We therefore present an unbiased investigation into the persistent effects of neonatal hindpaw incision on the transcriptome of mature spinal pDyn neurons. Our previous population-level analysis of gene expression in developing spinal pDyn neurons revealed considerable heterogeneity [73], which is consistent with reports demonstrating that the dynorphin-expressing dorsal horn neurons intersect with other inhibitory populations including those characterized by expression of galanin, neuronal nitric oxide synthase (nNOS) or neuropeptide Y (NPY) [13; 18; 68]. Moreover, although the majority of pDyn dorsal horn neurons are inhibitory, this population also contains excitatory neurons [13; 25], which may respond to neonatal injury differently than their inhibitory counterparts.
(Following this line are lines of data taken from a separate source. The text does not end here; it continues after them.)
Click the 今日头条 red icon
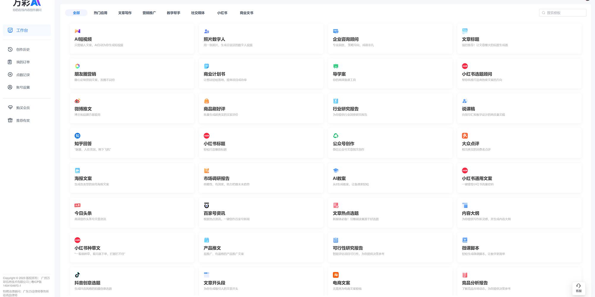[77, 205]
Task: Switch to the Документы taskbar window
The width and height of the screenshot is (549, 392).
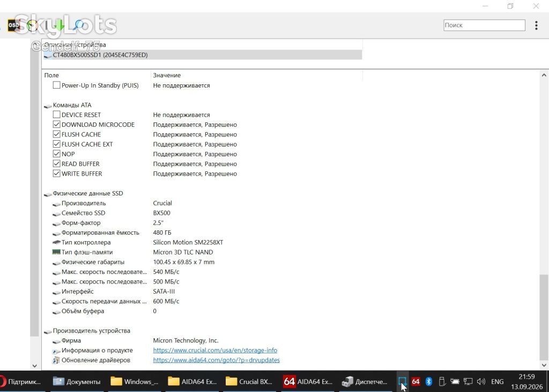Action: click(x=77, y=381)
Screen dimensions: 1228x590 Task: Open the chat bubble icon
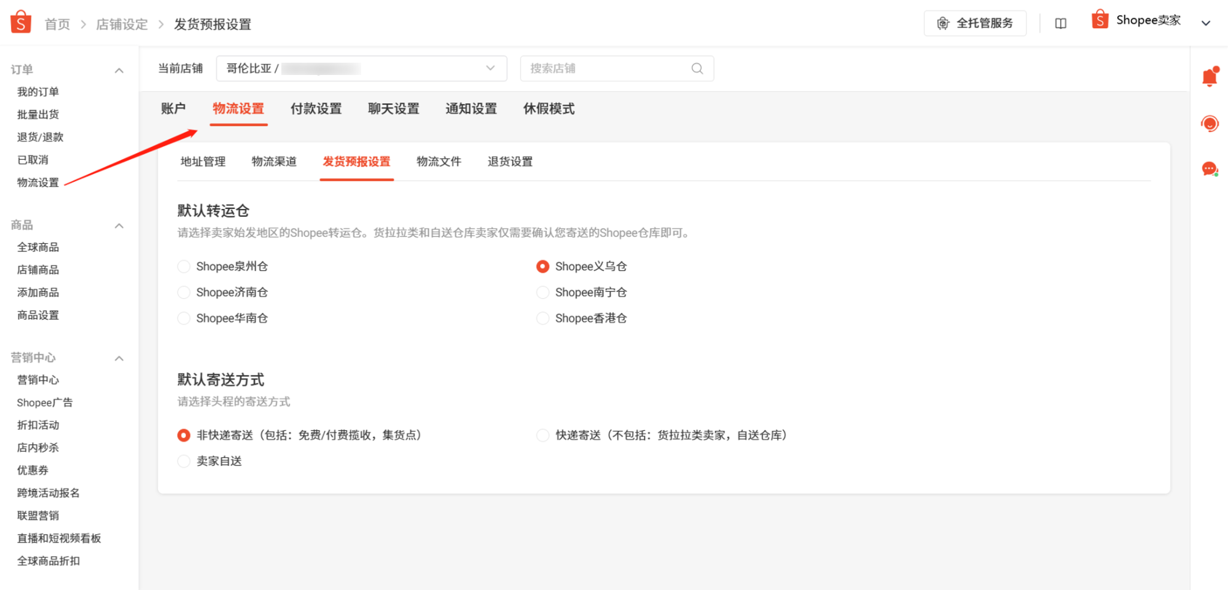click(1210, 169)
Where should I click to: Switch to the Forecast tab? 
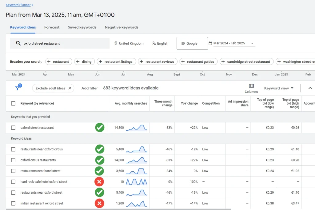point(52,27)
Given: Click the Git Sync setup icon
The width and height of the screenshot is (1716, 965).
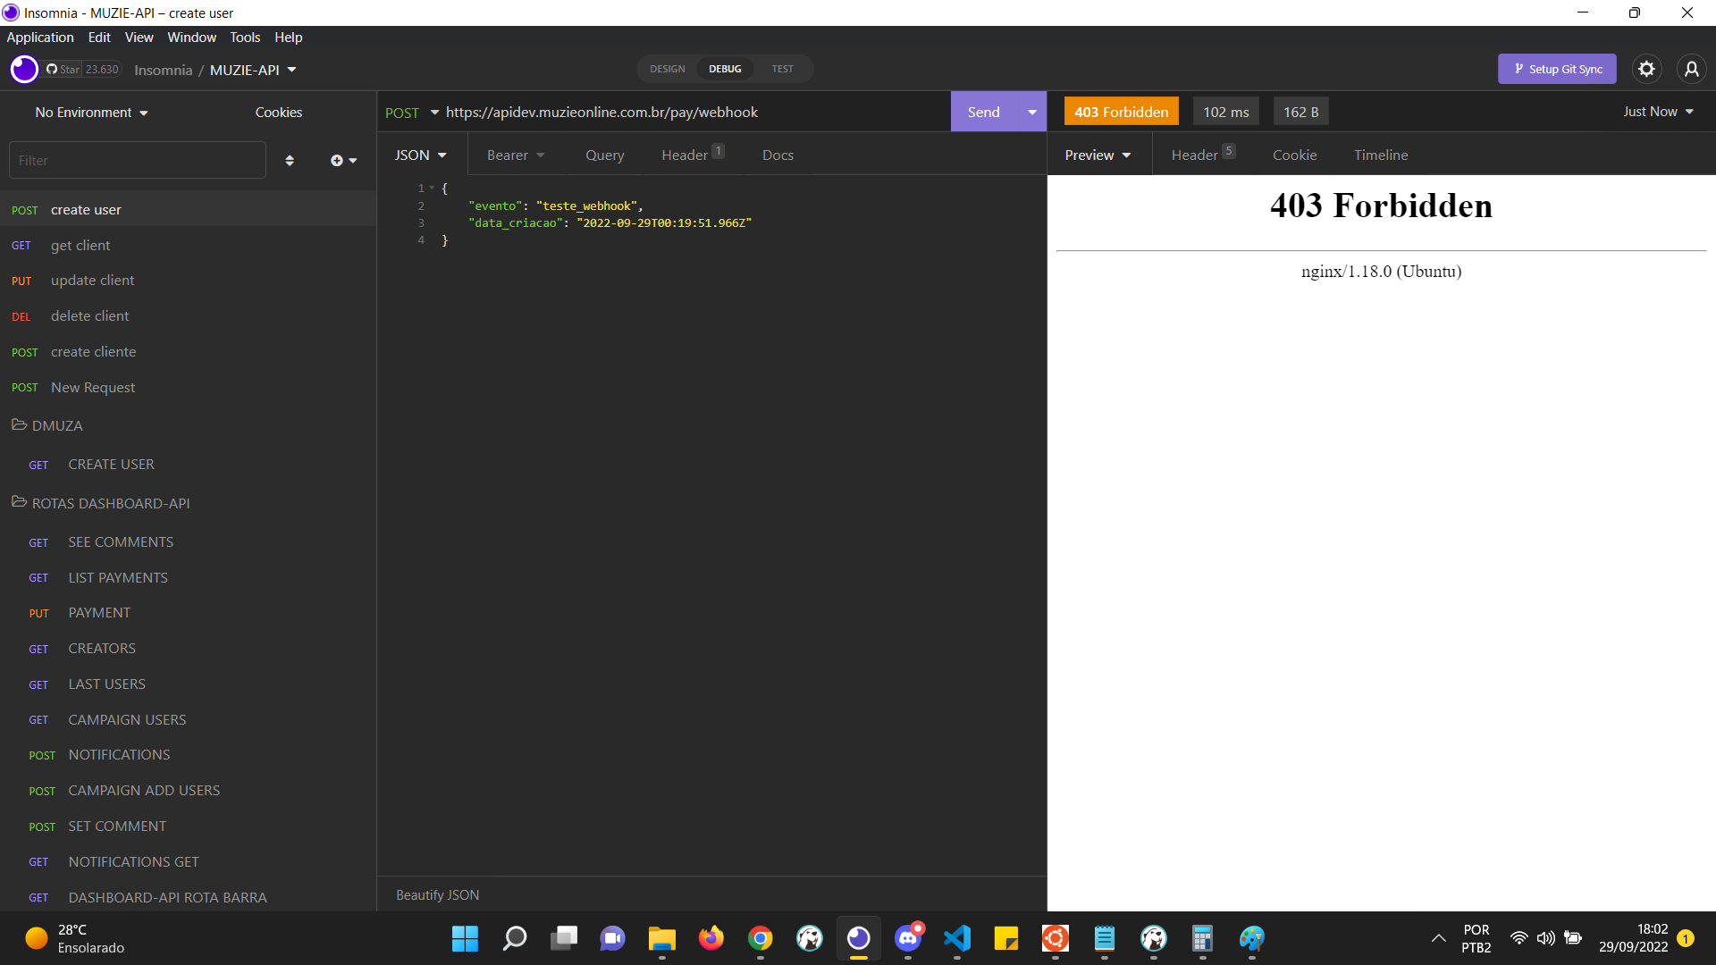Looking at the screenshot, I should coord(1560,68).
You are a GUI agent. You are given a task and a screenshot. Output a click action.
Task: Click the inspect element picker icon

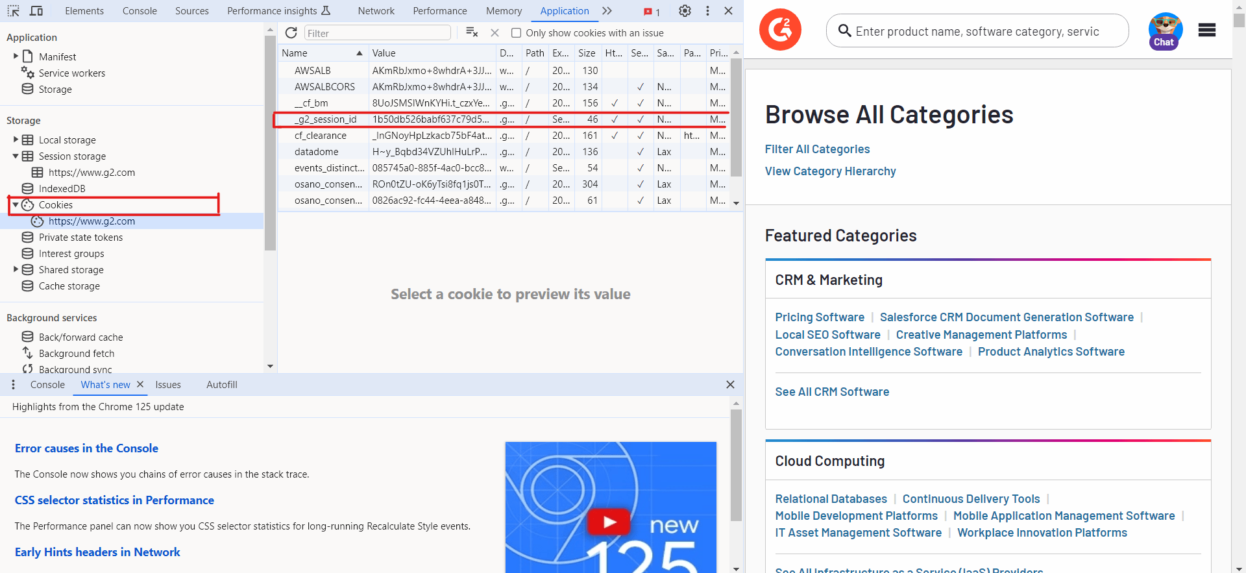(x=13, y=11)
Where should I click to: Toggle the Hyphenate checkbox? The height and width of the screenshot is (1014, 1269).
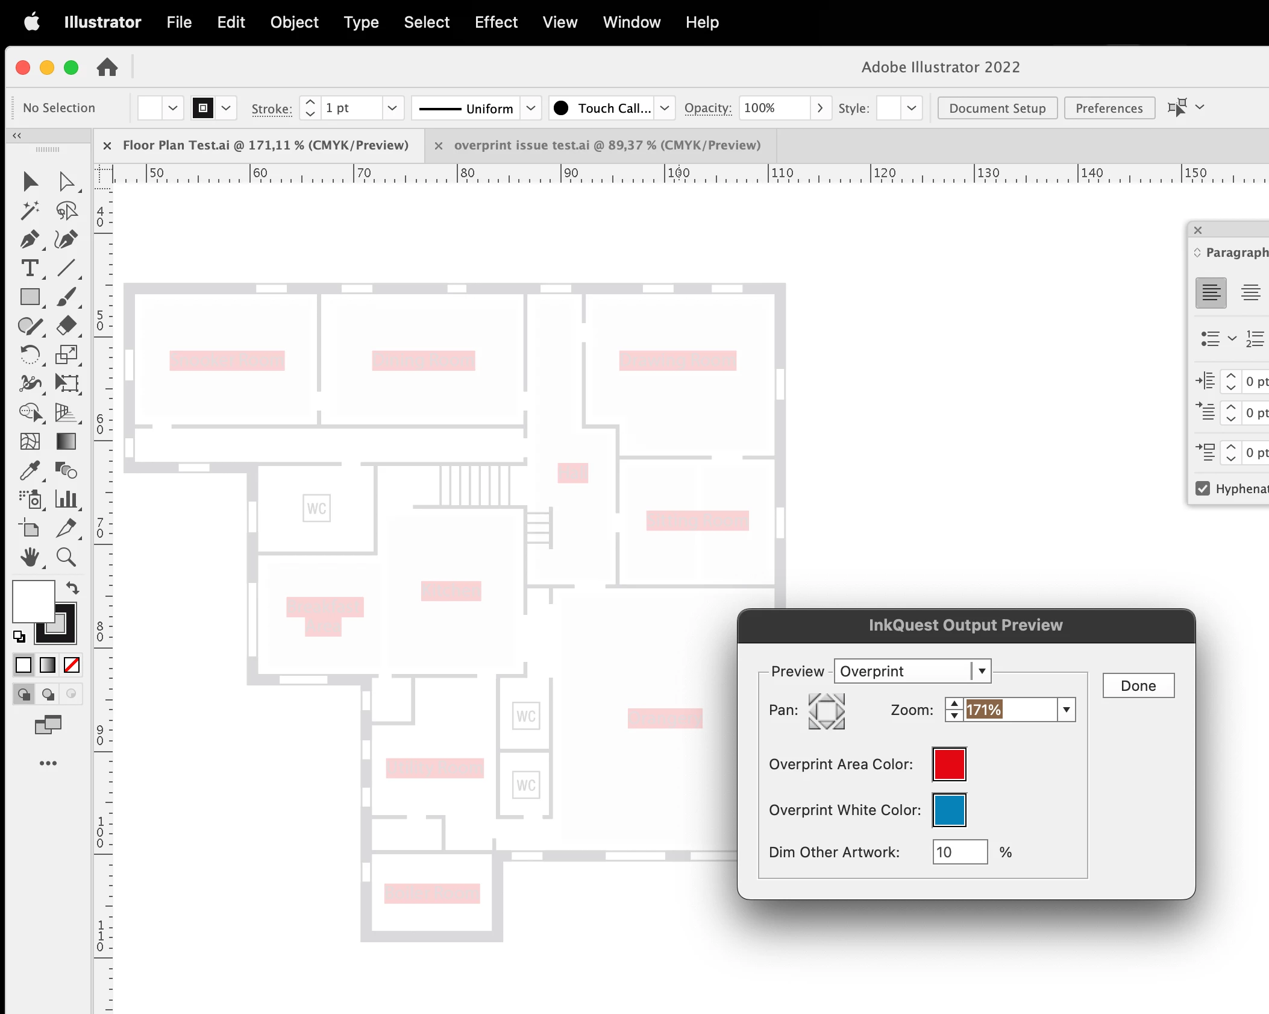(1203, 488)
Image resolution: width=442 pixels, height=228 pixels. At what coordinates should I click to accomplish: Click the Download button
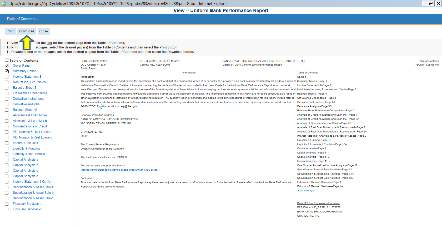[26, 31]
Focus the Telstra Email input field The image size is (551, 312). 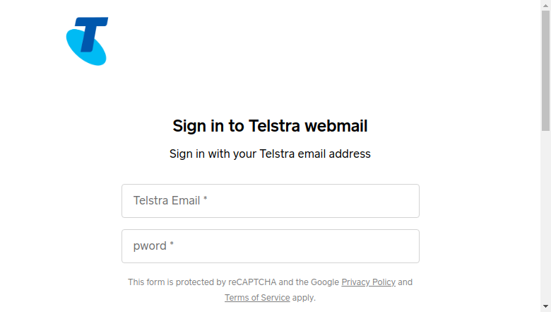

The present study utilizes a single nucleus-based RNAseq (sNuc-seq) approach to identify and characterize distinct subpopulations of adult spinal pDyn neurons, to more precisely assess persistent changes in gene expression associated with neonatal surgical injury that may be unique to each of these subpopulations. Eleven transcriptionally distinct clusters of adult spinal pDyn cells were identified, and gene expression was compared within each neuronal cluster between neonatally incised mice and naïve littermate controls. Additionally, aggregate clustering of identified excitatory or inhibitory neurons allowed separate characterization of the transcriptional effects of neonatal injury specific to each neurotransmitter phenotype. These analyses revealed minimal injury-evoked transcriptional reprogramming in pDyn neurons, but nevertheless identified 15 genes that are significantly up- or downregulated in identified subpopulations of adult spinal pDyn neurons following neonatal tissue damage.

2. Methods

2.1. Animals

All animal experiments were performed in accordance with University of Cincinnati Institutional Animal Care and Use Committee policies. To selectively label spinal nuclei derived from the prodynorphin lineage, homozygous Pdyn-IRES-cre mice [45] (Jackson Stock #027958) were bred with homozygous mice expressing a cre-dependent Sun1-GFP fusion protein from the Rosa26 locus (R26-CAG-LSL-Sun1-sfGFP-Myc; Jackson Stock #021039). The offspring of this cross produced mice heterozygous for both alleles, termed pDyn-GFP mice. A total of 16 animals were used for sNuc-seq [34]. 8 of these mice (4 male and 4 female) underwent hindpaw incision at postnatal day (P) 3, while the other 8 mice (5 male and 3 female; littermates of incised mice) underwent only exposure to isoflurane as a control. To perform the hindpaw incision, P3 mice were anesthetized with isoflurane, and an incision was made in the left hindpaw skin and underlying plantar muscle [14; 52]. The incision was closed with sutures, and mice were allowed to mature under standard housing conditions until the time of tissue harvest at P63-P72.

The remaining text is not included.